Nie będzie dream teamu Vettel-Alonso
Ferrari twierdzi, że zatrudnienie dwóch gwiazd może przynieść więcej szkody niż pożytku
16.01.1317:26
2020wyświetlenia
Ferrari wykluczyło możliwość stworzenia idealnego składu w postaci Fernando Alonso i Sebastiana Vettela.
Włoska ekipa nie ukrywa swego zainteresowania Niemcem, który miałby zastąpić Alonso, kiedy ten odejdzie na emeryturę. Niektóre media sugerują jednak, że Vettel mógłby się jeszcze szybciej przenieść do Maranello i zostać kolegą zespołowym Hiszpana.
Szef ekipy, Stefano Domenicali, powiedział jednak podczas imprezy Wrooom, że posiadanie w ekipie dwóch tak dobrych kierowców nie koniecznie musiałoby być dobre.
Zawsze mówiliśmy, że dream team jest czymś niezwykłym, jeśli jest dobrze zarządzany i odpowiednio działa. Myślę, że na razie nie jest to naszym celem. Musimy zmaksymalizować potencjał naszej ekipy i zachować przy tym ostrożność. W tym przypadku nie chodzi tylko o F1, to coś normalnego w sporcie. Jeśli połączy się największe gwiazdy razem to może dać to więcej szkody niż pożytku. To nie jest nas cel.

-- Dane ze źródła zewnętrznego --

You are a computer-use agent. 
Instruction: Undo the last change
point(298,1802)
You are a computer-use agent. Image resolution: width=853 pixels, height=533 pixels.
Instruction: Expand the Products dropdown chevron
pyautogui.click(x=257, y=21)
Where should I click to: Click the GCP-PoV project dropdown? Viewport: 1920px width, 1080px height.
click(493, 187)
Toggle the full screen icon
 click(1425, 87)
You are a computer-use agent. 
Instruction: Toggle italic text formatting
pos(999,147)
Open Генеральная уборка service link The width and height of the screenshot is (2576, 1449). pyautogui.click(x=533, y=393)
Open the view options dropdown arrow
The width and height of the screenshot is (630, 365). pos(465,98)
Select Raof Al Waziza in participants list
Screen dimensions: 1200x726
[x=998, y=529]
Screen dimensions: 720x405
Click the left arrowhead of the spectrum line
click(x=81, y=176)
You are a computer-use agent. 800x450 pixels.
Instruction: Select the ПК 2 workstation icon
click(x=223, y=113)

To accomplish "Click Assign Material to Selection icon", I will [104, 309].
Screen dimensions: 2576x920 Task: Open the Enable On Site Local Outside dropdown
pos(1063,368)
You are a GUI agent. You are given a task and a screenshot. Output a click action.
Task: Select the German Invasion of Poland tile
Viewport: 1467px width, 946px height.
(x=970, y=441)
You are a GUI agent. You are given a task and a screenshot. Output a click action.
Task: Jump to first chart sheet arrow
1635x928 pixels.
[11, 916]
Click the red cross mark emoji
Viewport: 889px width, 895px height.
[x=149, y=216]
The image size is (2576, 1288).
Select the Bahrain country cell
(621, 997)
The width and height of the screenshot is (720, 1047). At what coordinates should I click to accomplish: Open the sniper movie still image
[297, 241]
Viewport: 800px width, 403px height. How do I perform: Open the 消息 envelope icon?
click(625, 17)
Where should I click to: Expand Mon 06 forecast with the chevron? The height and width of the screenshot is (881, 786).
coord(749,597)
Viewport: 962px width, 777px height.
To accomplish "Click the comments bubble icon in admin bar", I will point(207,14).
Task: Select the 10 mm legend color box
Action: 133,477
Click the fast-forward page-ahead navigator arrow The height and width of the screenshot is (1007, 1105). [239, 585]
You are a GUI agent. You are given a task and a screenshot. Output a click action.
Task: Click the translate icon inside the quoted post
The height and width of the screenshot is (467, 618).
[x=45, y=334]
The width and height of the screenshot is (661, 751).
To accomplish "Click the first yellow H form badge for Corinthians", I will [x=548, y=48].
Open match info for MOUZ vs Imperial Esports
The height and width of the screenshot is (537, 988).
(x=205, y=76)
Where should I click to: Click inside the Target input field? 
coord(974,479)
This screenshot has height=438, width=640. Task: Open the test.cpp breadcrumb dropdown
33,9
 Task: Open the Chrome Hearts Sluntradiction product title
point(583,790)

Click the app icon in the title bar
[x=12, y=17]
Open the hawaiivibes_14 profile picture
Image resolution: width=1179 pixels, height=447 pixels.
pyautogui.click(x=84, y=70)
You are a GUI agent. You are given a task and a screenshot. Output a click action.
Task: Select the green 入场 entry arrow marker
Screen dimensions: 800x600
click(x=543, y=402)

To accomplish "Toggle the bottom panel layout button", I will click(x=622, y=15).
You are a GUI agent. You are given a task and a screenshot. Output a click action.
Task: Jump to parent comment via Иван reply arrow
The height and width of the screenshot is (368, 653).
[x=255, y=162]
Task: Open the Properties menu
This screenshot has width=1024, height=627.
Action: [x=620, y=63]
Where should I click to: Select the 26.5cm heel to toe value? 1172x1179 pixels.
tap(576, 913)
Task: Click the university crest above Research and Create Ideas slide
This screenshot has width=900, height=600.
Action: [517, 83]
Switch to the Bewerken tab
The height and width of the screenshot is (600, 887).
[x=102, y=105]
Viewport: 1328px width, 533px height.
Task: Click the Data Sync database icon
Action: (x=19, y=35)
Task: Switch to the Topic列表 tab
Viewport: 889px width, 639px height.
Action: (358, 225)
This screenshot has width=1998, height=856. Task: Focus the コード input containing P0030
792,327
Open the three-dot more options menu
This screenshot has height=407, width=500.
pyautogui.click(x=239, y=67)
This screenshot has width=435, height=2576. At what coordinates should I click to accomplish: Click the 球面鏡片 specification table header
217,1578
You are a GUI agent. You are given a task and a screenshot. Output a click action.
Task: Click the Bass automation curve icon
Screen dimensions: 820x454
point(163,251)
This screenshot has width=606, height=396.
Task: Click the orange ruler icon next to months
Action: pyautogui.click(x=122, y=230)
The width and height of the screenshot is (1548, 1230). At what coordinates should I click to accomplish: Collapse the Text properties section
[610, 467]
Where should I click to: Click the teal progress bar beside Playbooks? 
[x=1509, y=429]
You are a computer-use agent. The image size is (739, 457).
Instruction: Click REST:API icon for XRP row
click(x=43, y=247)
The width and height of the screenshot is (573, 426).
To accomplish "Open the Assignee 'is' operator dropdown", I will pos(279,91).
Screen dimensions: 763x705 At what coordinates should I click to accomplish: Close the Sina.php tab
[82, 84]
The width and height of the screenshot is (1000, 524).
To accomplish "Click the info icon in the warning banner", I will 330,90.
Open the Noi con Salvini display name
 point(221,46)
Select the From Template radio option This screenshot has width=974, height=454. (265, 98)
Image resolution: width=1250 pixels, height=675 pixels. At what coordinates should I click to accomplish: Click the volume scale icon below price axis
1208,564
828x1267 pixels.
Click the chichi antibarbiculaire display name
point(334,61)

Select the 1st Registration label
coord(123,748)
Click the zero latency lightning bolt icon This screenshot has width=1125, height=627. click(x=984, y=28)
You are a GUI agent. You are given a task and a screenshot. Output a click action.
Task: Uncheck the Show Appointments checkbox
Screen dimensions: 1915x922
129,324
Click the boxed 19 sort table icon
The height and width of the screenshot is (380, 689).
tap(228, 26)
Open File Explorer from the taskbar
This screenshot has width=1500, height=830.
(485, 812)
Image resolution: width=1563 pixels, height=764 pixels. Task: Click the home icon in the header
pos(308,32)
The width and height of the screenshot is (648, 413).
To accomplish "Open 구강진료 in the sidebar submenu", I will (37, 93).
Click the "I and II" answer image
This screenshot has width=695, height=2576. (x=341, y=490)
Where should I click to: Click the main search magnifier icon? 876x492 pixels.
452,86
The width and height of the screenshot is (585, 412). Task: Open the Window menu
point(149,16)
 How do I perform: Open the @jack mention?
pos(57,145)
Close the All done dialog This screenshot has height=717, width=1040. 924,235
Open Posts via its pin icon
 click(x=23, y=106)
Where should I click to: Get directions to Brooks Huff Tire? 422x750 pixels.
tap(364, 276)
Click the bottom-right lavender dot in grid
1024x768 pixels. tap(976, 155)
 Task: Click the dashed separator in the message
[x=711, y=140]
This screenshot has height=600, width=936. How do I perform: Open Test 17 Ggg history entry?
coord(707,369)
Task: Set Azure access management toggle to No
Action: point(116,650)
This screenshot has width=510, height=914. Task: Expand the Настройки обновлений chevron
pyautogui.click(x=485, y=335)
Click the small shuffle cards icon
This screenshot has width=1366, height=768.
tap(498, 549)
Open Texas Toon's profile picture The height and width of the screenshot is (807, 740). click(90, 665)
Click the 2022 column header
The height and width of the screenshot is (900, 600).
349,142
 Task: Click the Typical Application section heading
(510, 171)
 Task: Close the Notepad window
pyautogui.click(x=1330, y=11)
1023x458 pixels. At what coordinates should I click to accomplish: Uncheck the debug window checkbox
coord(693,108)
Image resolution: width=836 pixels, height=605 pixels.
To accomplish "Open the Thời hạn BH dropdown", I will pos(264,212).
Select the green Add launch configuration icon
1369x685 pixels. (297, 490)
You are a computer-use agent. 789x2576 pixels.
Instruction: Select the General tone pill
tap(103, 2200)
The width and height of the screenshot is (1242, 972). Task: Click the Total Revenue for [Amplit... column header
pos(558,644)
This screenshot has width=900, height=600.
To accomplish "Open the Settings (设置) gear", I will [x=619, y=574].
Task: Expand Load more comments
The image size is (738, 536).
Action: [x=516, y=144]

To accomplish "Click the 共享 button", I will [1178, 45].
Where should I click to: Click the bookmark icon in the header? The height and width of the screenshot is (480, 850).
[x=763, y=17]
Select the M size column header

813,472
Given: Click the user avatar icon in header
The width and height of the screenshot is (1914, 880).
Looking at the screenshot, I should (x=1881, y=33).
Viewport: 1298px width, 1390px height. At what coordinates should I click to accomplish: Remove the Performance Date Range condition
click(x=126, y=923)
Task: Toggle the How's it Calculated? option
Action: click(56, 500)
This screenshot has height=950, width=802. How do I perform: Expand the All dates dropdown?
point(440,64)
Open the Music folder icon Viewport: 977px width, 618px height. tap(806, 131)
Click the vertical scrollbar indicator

Domenicali przyznał również, iż Alonso wynikami na torze odpowie na krytykę Helmuta Marko. Konsultant Red Bulla stwierdził niedawno, że Hiszpan przegrał z Vettelem, gdyż zbytnio skupiał się na polityce.
Myślę, że Fernando jest bardzo skoncentrowany na swoich osiągach- powiedział Domenicali, który jest zadowolony z postawy swojego kierowcy.
Zawsze znajdą się jednak osoby, które starają się atakować innych, pewnie dlatego, że są słabsze. My nie będziemy używać słów i skupimy się na odpowiedzi na torze. Po prostu chcemy być mocni i postaram się znaleźć na czele.